Em 24 de julho de 1996, a Comissão Interamericana de Direitos
Humanos (doravante denominada “Comissão“ ou “CIDH”) recebeu
uma denúncia do Centro pela Justiça e o Direito Internacional (CEJIL)
e a Human Rights Watch/Americas (doravante denominados “Peticionários”)

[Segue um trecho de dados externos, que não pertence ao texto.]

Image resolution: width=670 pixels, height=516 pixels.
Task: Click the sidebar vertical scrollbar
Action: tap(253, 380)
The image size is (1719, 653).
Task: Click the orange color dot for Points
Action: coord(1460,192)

contra a República Federativa do Brasil (doravante denominada
“Estado” ou “Estado Brasileiro” ou “Brasil”) pela suposta
execução extrajudicial de Evandro de
Oliveira, Andre Luis Neri da Silva, Alberto dos Santos Ramos,
Macmillea Faria Neves, Adriano Silva Donato, Alex Viana dos Santos,
Alexandre Batista de Souza, Alan Kardec Silva de Oliveira, Sergio
Mendes de Oliveira, Clemilson dos Santos Moura, Robson Genuino dos
Santos, Fabio Henrique Fernades Vieria e Ramilson Jose de Souza
além de suposto abuso sexual contra J.F.C.,
C.S.S. e L.R.J. durante uma operação
da polícia civil na
favela Nova Brasília no Rio de Janeiro no dia 18 de outubro de 1994.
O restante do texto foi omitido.